» **THE PROBLEM**
Copy the entries below verbatim, taking everything from the line containing "click on Minimize." down to the line containing "EXPAND is located at coordinates (1507, 140).", with both of those lines included.
-- EXERCISE INPUT start --
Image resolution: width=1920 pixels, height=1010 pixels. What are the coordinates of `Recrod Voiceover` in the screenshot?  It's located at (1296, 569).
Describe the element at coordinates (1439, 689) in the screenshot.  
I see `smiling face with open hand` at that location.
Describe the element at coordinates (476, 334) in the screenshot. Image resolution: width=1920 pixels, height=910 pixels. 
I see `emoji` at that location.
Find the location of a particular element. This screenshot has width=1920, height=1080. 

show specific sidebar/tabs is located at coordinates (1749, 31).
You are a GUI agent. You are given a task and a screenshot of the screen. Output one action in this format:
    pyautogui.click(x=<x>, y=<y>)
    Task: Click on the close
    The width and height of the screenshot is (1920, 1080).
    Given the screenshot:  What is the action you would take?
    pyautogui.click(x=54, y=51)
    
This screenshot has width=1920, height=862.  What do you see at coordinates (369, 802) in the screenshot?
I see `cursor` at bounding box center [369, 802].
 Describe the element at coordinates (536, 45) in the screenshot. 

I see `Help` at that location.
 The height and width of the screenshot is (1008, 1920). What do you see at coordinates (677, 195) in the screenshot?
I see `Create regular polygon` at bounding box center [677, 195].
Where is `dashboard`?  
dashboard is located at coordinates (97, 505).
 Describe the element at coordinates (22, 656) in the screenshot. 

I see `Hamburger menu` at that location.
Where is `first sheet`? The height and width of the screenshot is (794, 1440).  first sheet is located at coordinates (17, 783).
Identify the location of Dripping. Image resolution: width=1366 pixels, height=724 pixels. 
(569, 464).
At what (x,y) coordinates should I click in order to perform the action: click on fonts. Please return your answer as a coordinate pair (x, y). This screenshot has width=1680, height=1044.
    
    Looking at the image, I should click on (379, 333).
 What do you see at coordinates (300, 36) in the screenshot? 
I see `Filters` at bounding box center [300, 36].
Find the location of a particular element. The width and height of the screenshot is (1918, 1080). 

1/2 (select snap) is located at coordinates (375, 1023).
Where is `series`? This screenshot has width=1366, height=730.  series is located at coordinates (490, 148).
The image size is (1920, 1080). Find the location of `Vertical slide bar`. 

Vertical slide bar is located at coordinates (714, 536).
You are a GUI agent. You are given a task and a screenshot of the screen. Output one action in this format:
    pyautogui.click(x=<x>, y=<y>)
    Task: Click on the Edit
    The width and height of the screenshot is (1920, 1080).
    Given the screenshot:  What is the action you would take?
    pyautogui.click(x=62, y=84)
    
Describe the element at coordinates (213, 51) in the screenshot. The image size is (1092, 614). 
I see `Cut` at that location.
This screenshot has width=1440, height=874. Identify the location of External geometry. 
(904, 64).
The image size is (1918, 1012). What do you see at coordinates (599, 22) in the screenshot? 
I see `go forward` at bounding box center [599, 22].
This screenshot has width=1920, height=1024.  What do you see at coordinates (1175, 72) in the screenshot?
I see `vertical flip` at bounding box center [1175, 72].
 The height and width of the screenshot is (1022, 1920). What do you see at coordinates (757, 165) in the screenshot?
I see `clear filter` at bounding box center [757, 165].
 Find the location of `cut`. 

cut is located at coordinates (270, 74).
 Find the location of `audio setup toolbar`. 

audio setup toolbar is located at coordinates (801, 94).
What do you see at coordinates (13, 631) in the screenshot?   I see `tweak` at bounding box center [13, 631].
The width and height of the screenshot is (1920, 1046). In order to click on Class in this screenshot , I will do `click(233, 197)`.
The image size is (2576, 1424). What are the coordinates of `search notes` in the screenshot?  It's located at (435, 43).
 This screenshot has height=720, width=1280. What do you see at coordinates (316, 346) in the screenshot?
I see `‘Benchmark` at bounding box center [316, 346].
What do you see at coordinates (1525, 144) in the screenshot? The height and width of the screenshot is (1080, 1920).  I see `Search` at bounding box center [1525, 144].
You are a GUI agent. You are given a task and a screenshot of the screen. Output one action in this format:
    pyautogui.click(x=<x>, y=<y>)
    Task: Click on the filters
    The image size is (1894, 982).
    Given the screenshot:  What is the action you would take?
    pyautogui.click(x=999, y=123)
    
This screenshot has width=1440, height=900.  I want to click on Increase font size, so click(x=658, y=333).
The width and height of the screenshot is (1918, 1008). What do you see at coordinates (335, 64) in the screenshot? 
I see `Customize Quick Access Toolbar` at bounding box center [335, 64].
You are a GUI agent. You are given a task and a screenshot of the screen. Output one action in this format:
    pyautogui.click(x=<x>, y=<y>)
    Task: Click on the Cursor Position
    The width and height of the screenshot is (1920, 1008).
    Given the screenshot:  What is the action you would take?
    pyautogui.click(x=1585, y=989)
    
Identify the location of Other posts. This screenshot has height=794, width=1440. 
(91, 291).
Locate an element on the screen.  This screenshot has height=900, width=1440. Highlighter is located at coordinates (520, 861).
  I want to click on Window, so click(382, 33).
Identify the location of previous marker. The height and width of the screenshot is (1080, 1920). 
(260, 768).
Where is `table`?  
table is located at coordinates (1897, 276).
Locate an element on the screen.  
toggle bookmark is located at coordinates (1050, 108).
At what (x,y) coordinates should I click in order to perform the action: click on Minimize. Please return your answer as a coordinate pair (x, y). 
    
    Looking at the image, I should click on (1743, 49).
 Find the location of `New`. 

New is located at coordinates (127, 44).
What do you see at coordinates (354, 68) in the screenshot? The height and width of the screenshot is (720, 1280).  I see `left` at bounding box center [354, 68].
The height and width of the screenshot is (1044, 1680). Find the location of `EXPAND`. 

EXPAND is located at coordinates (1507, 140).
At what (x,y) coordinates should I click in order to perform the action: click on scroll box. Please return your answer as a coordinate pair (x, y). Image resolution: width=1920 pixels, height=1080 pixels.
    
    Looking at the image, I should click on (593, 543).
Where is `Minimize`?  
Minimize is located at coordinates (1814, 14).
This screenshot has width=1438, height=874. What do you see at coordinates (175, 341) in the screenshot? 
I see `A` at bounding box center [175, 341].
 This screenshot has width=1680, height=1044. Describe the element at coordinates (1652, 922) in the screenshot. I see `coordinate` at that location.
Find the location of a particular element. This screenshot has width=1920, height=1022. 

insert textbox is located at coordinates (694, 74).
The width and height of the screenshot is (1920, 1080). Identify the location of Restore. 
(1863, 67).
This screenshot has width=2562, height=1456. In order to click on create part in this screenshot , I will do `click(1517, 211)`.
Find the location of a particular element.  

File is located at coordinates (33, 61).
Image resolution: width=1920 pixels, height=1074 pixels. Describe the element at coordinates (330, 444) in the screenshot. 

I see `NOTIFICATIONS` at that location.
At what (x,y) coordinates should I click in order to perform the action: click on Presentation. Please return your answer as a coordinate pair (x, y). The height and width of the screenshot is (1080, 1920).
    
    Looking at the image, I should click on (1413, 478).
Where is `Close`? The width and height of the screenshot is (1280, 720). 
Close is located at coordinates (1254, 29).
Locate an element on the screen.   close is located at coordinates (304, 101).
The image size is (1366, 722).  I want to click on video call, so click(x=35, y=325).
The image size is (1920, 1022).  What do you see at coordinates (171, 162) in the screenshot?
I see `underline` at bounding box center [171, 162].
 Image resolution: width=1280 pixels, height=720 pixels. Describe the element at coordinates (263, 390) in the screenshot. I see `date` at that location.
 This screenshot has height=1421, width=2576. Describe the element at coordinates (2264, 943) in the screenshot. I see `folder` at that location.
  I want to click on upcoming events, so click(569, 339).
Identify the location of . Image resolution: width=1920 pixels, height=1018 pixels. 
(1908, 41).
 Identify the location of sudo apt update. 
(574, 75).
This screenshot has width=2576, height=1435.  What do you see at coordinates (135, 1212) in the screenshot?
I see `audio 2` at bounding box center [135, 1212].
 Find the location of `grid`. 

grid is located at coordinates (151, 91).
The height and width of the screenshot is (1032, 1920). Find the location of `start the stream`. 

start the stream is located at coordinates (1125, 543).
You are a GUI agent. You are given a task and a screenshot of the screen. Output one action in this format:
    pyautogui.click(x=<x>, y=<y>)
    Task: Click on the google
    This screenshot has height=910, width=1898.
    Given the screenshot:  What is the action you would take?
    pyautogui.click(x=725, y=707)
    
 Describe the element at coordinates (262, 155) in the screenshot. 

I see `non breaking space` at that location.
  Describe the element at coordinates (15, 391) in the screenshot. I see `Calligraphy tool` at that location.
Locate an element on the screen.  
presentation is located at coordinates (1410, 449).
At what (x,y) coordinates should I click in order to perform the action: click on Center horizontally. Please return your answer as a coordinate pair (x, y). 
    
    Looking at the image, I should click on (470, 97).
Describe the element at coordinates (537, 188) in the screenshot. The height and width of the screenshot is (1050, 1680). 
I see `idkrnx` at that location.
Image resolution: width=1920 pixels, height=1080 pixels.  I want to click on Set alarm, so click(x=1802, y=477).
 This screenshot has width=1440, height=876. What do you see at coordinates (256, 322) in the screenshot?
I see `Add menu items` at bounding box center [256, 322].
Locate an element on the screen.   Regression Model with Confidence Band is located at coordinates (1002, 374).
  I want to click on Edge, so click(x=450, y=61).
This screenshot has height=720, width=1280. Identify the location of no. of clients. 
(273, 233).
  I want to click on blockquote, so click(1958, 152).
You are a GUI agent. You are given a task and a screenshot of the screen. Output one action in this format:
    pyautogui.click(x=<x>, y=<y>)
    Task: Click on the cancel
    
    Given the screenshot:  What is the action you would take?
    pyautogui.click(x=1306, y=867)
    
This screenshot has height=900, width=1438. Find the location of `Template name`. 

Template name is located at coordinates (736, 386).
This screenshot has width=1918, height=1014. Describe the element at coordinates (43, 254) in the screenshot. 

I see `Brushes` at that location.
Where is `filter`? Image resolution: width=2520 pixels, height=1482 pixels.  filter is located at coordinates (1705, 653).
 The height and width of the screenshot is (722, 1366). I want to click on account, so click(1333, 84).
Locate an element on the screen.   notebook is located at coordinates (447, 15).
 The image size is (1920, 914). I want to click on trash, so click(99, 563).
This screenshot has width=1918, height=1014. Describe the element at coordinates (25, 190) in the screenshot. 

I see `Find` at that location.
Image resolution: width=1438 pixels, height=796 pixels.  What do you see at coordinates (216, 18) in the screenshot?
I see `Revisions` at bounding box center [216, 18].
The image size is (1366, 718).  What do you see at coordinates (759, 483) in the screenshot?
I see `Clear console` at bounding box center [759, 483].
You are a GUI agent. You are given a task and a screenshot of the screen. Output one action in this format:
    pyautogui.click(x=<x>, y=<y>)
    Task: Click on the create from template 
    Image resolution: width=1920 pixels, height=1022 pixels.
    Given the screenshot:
-- EXERCISE INPUT end --
» **ANSWER TO THIS TASK**
At what (x,y) coordinates should I click in order to perform the action: click on Minimize. Please return your answer as a coordinate pair (x, y). 
    
    Looking at the image, I should click on (1743, 49).
 Find the location of `New`. 

New is located at coordinates (127, 44).
What do you see at coordinates (354, 68) in the screenshot? The height and width of the screenshot is (720, 1280).  I see `left` at bounding box center [354, 68].
The height and width of the screenshot is (1044, 1680). Find the location of `EXPAND`. 

EXPAND is located at coordinates (1507, 140).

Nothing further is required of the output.